Sometimes it takes a fifteen year old and an ice storm to wake you up to life.....thats a very good thing!!

Sunday, November 30, 2008

Snowflakes







As I sit here watching the snow fall, our first measurable snow , I am reminded of how fast time flies. I cannot believe we are entering yet another Christmas season. Christmas is always a mixed time for our family, experiencing both joy for our blessings, and a profound sadness from missing our littlest angel Nora. We decorated her grave and put up our angel tree in memory of her. We will be attending two ceremonies this year in her honor. The first will be this Saturday, at the Angel of Hope candlelight vigil for those who have lost a child. The second will be next Tuesday at the Love Lights ceremony. Grandmom J bought a Love Light in honor of Nora and her mother, my grandmother. The Love Light Ceremony is to honor all who have died so that we may remember.

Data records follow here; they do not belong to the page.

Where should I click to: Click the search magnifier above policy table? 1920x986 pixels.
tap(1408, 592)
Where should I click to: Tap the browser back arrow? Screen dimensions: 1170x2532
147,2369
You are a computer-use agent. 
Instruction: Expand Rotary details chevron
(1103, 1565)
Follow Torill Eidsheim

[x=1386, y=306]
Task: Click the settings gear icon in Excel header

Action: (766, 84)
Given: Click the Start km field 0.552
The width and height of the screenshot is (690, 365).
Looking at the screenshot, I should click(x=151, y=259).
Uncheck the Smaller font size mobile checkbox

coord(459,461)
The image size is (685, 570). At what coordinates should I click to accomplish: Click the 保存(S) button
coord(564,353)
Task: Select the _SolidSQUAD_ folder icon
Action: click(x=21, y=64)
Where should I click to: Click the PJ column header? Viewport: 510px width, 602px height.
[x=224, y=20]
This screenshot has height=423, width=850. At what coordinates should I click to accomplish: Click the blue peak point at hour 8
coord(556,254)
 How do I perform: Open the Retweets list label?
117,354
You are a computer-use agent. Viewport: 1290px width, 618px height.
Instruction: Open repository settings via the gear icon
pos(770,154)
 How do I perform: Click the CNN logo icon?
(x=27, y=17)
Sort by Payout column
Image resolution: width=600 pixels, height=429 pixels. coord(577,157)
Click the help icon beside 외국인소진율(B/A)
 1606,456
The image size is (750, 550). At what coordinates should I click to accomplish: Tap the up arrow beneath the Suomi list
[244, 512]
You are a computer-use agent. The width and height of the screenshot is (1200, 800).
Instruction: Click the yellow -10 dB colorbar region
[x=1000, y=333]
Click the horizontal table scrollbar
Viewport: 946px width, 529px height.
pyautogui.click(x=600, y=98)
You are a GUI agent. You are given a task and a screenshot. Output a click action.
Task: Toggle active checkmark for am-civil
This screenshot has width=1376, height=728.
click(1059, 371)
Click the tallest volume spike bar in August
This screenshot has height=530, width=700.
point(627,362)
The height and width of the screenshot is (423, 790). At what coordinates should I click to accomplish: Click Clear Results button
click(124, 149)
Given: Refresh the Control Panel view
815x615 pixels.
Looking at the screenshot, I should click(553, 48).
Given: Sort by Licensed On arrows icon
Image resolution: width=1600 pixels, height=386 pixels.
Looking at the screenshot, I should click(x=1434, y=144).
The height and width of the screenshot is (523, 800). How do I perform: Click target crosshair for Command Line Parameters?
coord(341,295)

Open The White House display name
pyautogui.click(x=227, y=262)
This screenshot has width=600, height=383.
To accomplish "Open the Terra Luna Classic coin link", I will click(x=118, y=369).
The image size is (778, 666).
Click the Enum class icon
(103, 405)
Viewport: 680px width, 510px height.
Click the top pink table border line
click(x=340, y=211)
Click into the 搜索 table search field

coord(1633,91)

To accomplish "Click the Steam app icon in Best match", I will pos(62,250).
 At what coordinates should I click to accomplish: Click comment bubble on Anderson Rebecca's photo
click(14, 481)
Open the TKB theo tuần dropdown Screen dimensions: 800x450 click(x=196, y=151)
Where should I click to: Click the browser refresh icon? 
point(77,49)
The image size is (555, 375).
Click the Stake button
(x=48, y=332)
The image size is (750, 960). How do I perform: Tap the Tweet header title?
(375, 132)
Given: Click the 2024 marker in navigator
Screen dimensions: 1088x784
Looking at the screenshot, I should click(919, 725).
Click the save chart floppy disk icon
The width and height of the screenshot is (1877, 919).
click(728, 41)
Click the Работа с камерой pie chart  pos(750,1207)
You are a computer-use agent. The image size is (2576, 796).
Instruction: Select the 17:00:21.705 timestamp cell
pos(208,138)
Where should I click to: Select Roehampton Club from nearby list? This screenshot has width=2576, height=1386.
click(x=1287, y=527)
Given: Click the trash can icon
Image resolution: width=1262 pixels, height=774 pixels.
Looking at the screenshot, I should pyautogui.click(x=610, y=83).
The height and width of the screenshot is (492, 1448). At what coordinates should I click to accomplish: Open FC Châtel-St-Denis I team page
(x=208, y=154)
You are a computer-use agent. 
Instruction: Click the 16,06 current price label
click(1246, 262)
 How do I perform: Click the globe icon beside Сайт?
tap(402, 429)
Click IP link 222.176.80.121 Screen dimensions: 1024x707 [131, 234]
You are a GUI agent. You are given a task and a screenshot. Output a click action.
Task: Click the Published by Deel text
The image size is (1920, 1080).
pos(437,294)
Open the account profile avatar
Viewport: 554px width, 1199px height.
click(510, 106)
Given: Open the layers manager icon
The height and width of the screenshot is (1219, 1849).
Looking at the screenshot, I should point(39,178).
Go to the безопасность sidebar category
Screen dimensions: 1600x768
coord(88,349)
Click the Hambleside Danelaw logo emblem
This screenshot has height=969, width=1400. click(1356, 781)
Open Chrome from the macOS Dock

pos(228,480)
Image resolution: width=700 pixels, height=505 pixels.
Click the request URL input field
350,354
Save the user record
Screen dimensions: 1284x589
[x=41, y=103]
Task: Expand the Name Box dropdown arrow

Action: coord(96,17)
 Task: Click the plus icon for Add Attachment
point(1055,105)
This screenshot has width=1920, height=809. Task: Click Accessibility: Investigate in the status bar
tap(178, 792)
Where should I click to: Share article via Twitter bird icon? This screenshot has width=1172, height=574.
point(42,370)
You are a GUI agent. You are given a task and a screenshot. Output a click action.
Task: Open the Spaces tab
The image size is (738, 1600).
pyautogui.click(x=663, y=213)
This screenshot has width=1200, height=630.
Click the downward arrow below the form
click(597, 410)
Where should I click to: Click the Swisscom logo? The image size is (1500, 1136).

Saturday, October 25, 2008

Some good news finally!!!


Thought I would share Corey's freshman pic. Corey is starting to have more good days than bad days. For that, we are eternally grateful. He will just spend winter resting, no sports. He feels if he continues to heal than he will play football again. Bear and I have decided that this is up to him. He turned 15...wow can't believe that. 15 years old.. I don't know when that happened. He has a girlfriend now, her name is Katherine. He took her to homecoming and they have been dating ever since. Here is a pic from that night:
Corey is also spending alot of free time helping with the elementary after school program. He wants to be a teacher so this really helps him with that goal. He loves the kids and loves reading to them and helping with their homework.
Abby is doing great. She has her first piano recital Tuesday. I will be sure to post pics from that. She continues to excel in school and music. She recently participated in an Eco-Meet with her TAG group. She had lots of fun!!!

Tuesday, October 21, 2008

Difficult times

I have to apologize for not updating the blog. We have been dealing with some pretty heavy stuff and sometimes even scary. Corey got a concussion, a severe one, in a football game two weeks ago. So far, we have made three trips to the ER. It has been horrible to watch Corey suffer. He has been pulled out of football until next year. In my heart I never want him to go back but I know that football is his love. Yesterday we went back to the ER. Last night at dinner, Corey said something that brought both Bear and myself to tears. Corey is not sure he wants to go back to playing. He realizes the severity of the injury and is not sure he can face this again, or face a worse condition.

When I lost Nora seven years ago, you become delusional thinking that you have lost one and you won't lose another one but we came close. With everything the doctors have told us, we came close. Today is Corey's birthday. I am so thankful to have Corey and to know that in time he will hopefully heal from this injury. Please keep Corey in your prayers.